**Task inputs**:
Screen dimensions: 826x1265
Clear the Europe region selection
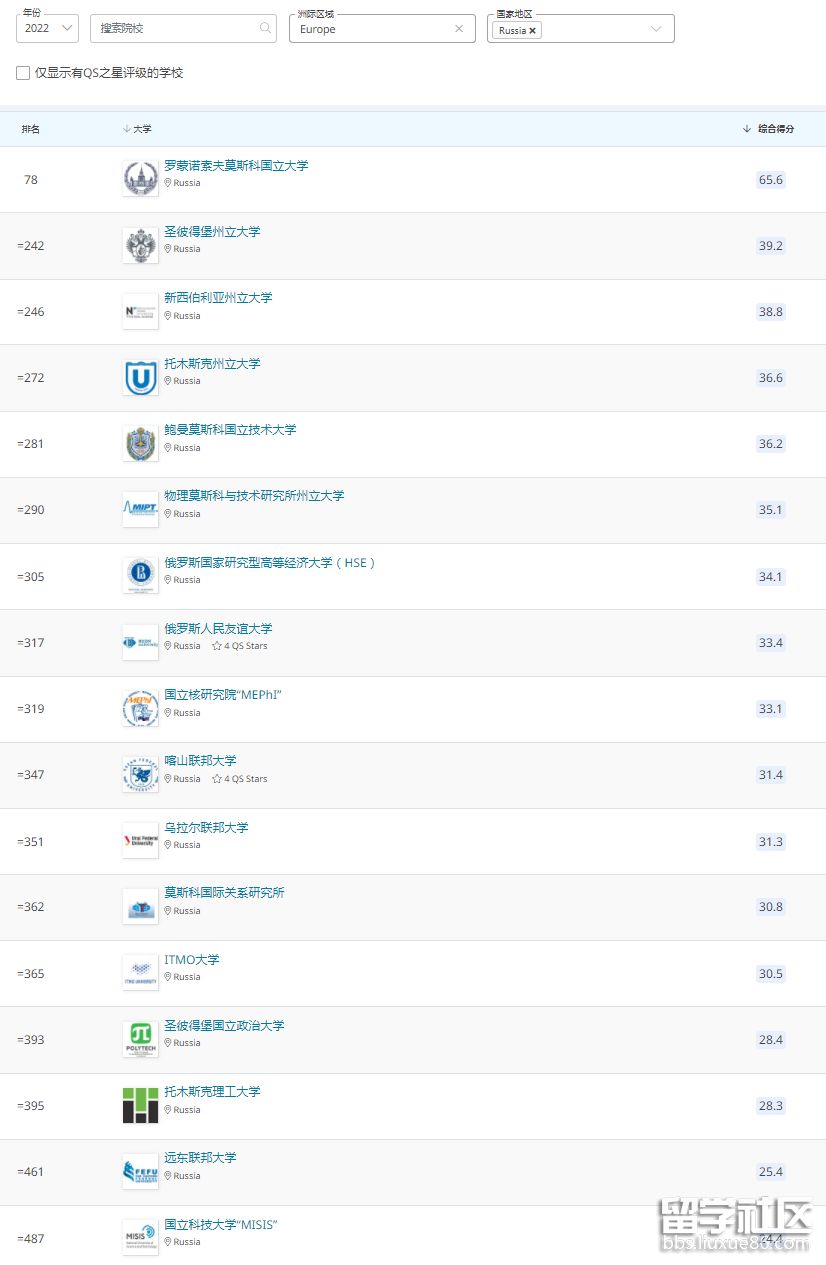[x=459, y=29]
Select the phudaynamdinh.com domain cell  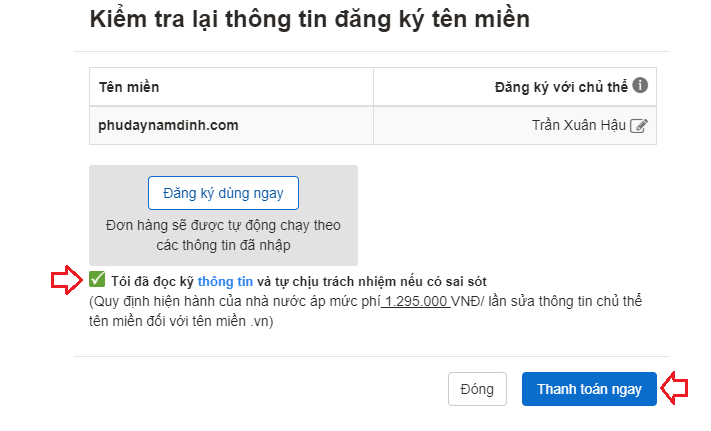pyautogui.click(x=231, y=126)
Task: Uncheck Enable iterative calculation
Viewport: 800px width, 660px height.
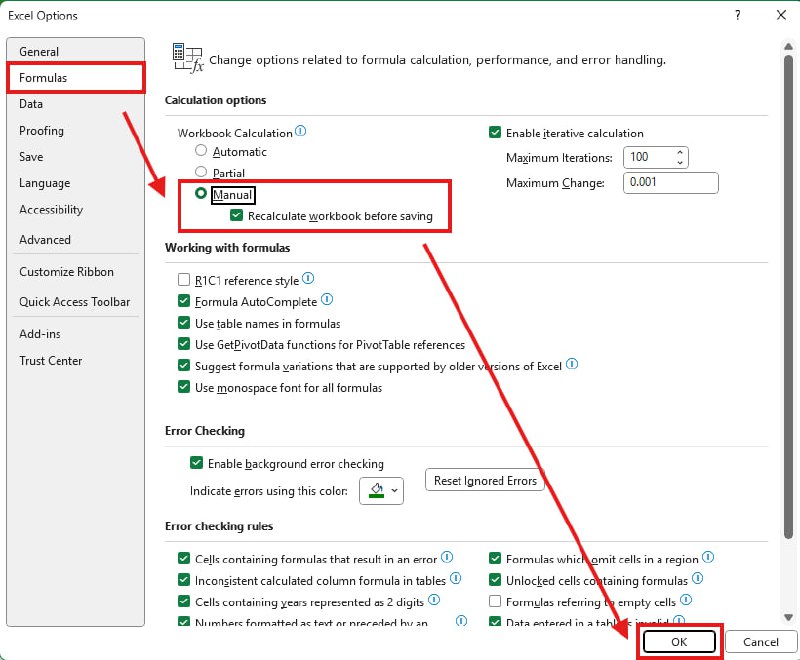Action: 494,132
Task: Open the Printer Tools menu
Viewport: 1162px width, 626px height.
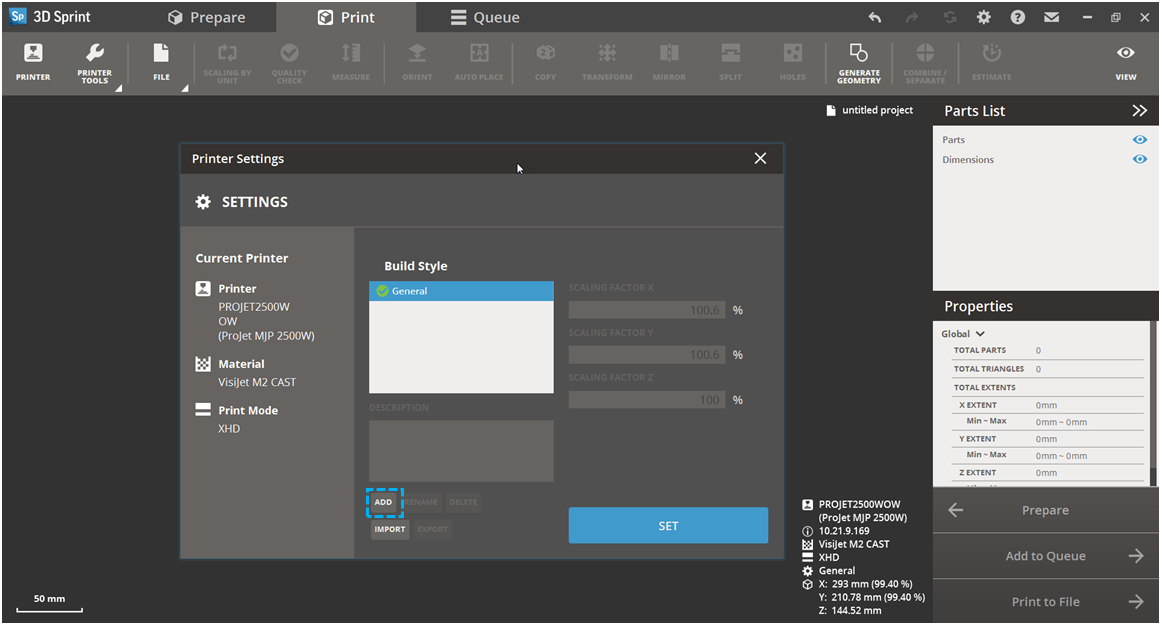Action: point(95,62)
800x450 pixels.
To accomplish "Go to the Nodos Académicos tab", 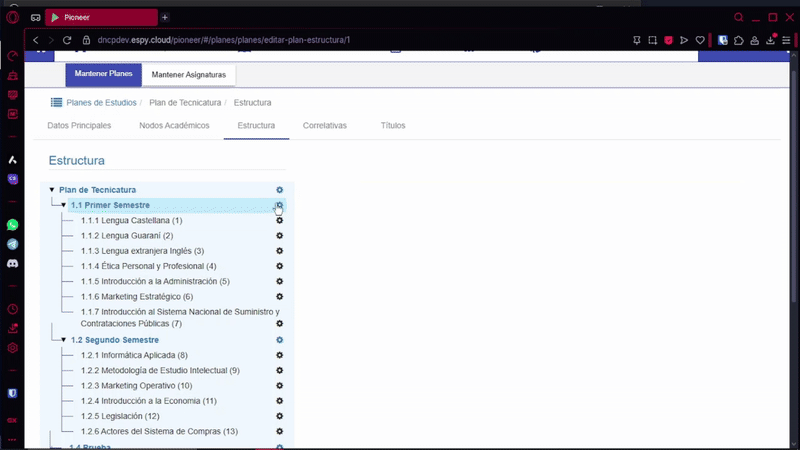I will 174,126.

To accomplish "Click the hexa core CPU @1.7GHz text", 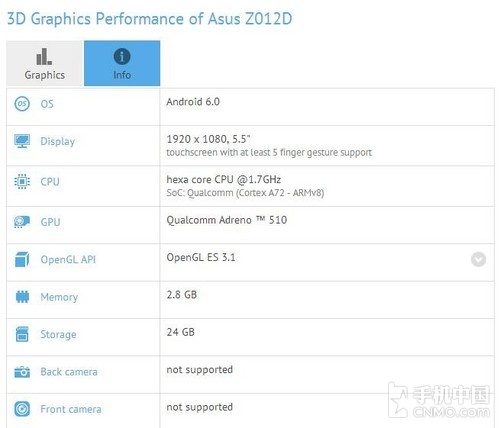I will pyautogui.click(x=224, y=180).
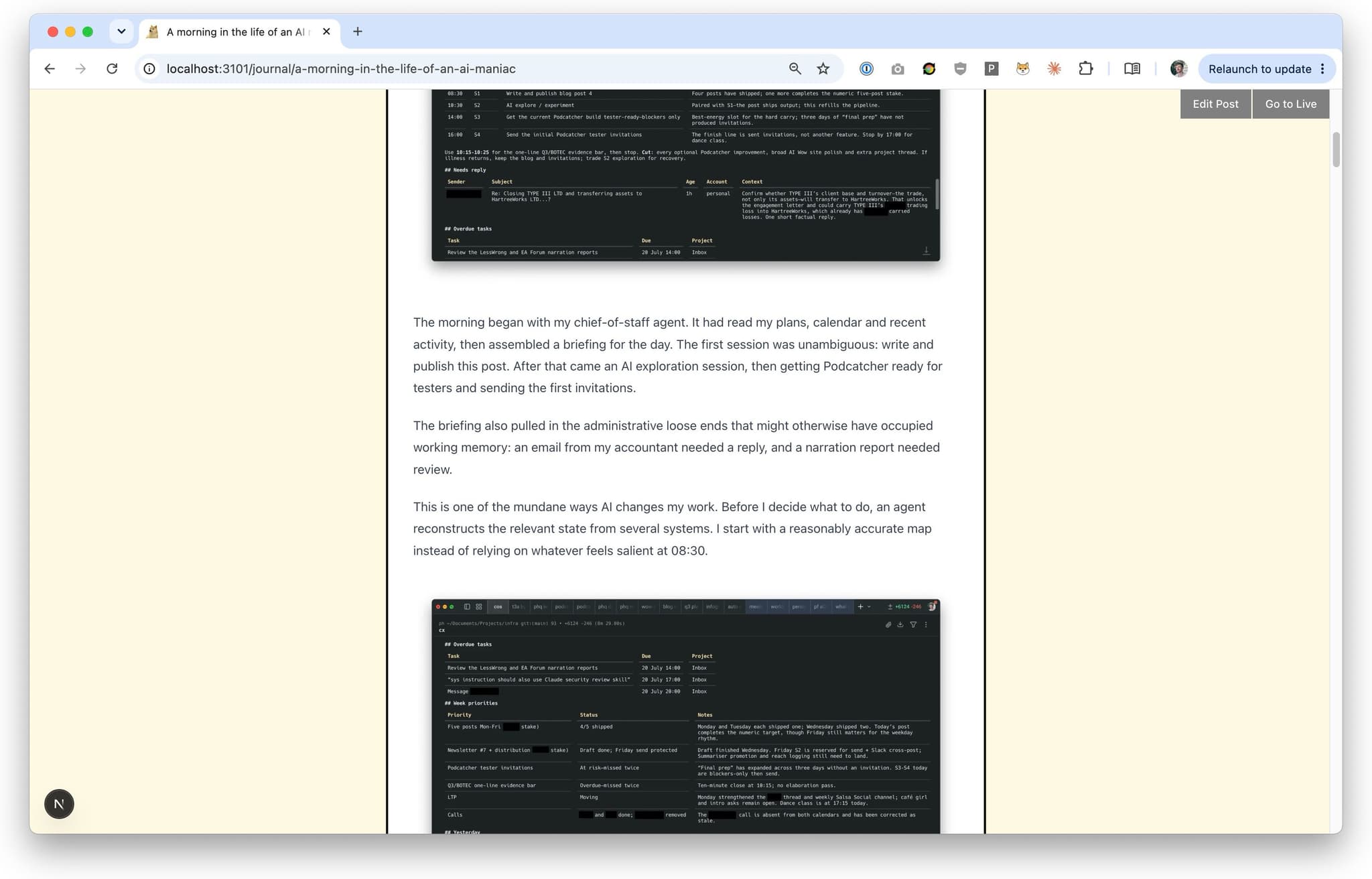1372x879 pixels.
Task: Open the Extensions puzzle piece menu
Action: point(1086,69)
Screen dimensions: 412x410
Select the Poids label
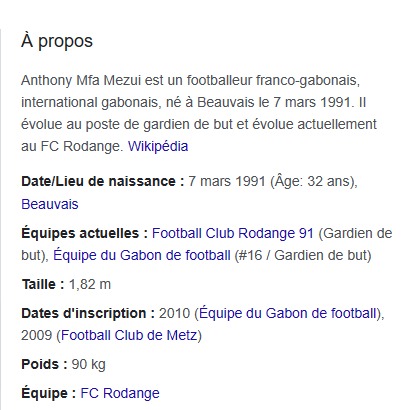pyautogui.click(x=44, y=364)
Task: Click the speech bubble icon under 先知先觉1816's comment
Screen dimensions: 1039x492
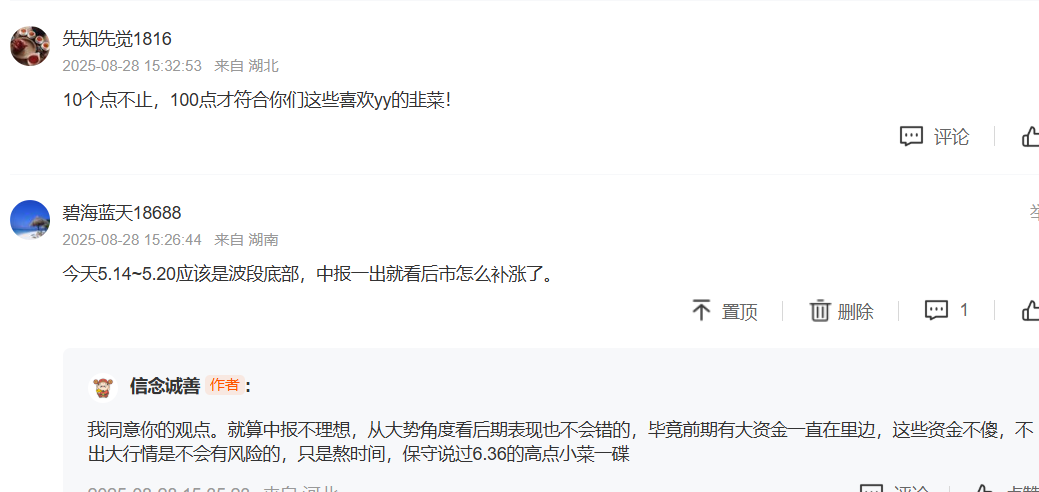Action: click(x=911, y=137)
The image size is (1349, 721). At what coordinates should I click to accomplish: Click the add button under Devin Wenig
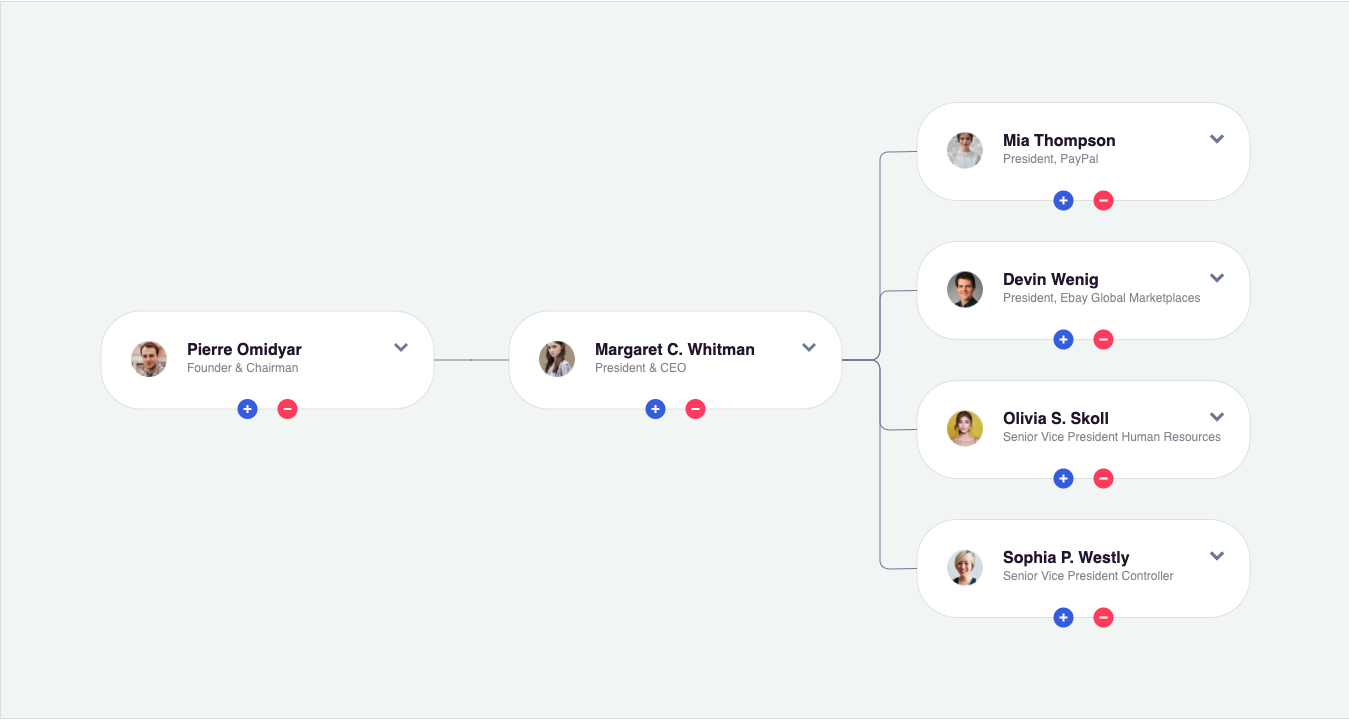[1063, 339]
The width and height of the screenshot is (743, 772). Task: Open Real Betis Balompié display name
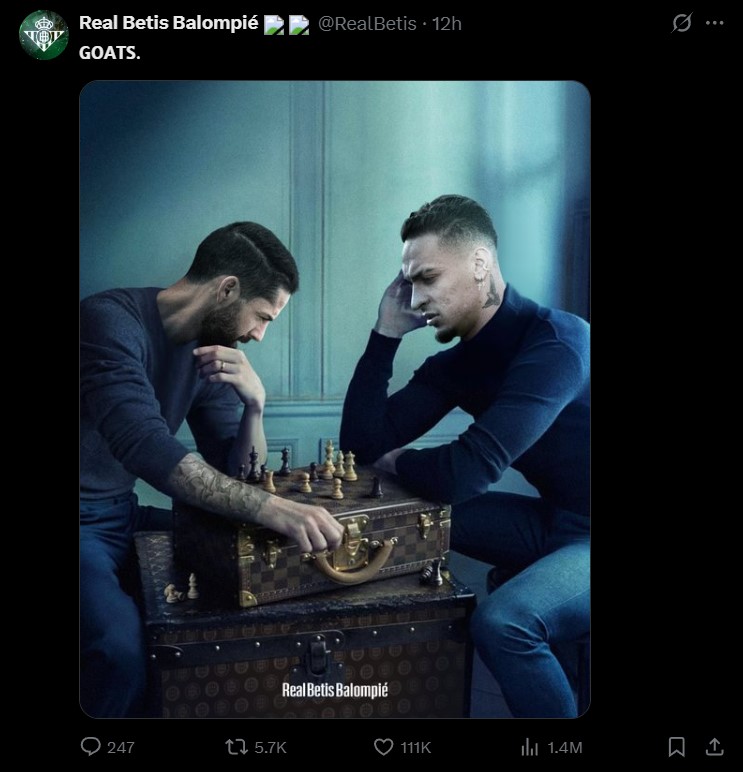coord(168,23)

**Your assignment**:
With pictures left out, repeat exactly the lines from the one containing "Select the Poids label" through the last line of the data above, inclusive, and nothing else.

**The answer**:
Select the Poids label
pyautogui.click(x=44, y=364)
Task: Click the speech bubble icon under 先知先觉1816's comment
Screen dimensions: 1039x492
Action: click(x=911, y=137)
The image size is (1349, 721). At what coordinates should I click to accomplish: Click the add button under Devin Wenig
[1063, 339]
The width and height of the screenshot is (743, 772). Task: Open Real Betis Balompié display name
coord(168,23)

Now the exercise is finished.